## What to produce
Please return all of the material exactly, with no line missing.

## Materials provided
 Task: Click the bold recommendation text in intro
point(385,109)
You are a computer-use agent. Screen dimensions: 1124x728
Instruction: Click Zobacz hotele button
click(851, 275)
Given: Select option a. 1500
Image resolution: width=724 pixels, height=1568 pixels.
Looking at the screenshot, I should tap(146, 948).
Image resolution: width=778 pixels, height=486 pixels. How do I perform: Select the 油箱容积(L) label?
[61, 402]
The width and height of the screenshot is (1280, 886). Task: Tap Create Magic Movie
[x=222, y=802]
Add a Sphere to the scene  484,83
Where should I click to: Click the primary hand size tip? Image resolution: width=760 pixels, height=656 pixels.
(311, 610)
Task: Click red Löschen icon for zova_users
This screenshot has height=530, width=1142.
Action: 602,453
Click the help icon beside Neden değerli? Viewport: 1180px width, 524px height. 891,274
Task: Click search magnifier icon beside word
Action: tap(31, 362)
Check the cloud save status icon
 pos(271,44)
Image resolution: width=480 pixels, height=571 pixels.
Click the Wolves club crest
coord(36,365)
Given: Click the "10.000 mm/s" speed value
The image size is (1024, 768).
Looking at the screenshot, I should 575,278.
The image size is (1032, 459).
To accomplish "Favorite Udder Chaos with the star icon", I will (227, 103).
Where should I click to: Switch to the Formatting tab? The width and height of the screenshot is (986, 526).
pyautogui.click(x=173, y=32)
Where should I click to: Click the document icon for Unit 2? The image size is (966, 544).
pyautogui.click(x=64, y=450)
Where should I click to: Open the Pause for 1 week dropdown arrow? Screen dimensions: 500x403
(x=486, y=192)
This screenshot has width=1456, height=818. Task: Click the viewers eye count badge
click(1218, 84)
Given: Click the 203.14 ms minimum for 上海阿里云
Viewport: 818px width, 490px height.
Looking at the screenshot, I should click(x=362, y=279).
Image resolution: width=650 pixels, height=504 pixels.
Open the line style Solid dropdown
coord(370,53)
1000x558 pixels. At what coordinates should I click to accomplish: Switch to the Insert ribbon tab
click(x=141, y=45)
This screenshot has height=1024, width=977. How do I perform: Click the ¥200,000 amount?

## Your solution
 Task: Click the bold recommendation text in intro
point(385,109)
You are a computer-use agent. Screen dimensions: 1124x728
Instruction: Click Zobacz hotele button
click(851, 275)
Given: Select option a. 1500
Image resolution: width=724 pixels, height=1568 pixels.
Looking at the screenshot, I should tap(146, 948).
Image resolution: width=778 pixels, height=486 pixels. How do I perform: Select the 油箱容积(L) label?
[61, 402]
The width and height of the screenshot is (1280, 886). Task: Tap Create Magic Movie
[x=222, y=802]
Add a Sphere to the scene  484,83
Where should I click to: Click the primary hand size tip? Image resolution: width=760 pixels, height=656 pixels.
(311, 610)
Task: Click red Löschen icon for zova_users
This screenshot has height=530, width=1142.
Action: 602,453
Click the help icon beside Neden değerli? Viewport: 1180px width, 524px height. 891,274
Task: Click search magnifier icon beside word
Action: tap(31, 362)
Check the cloud save status icon
 pos(271,44)
Image resolution: width=480 pixels, height=571 pixels.
Click the Wolves club crest
coord(36,365)
Given: Click the "10.000 mm/s" speed value
The image size is (1024, 768).
Looking at the screenshot, I should 575,278.
The image size is (1032, 459).
To accomplish "Favorite Udder Chaos with the star icon", I will (227, 103).
Where should I click to: Switch to the Formatting tab? The width and height of the screenshot is (986, 526).
pyautogui.click(x=173, y=32)
Where should I click to: Click the document icon for Unit 2? The image size is (966, 544).
pyautogui.click(x=64, y=450)
Where should I click to: Open the Pause for 1 week dropdown arrow? Screen dimensions: 500x403
(x=486, y=192)
This screenshot has width=1456, height=818. Task: Click the viewers eye count badge
click(1218, 84)
Given: Click the 203.14 ms minimum for 上海阿里云
Viewport: 818px width, 490px height.
Looking at the screenshot, I should click(x=362, y=279).
Image resolution: width=650 pixels, height=504 pixels.
Open the line style Solid dropdown
coord(370,53)
1000x558 pixels. At what coordinates should I click to accomplish: Switch to the Insert ribbon tab
click(x=141, y=45)
This screenshot has height=1024, width=977. How do I perform: Click the ¥200,000 amount?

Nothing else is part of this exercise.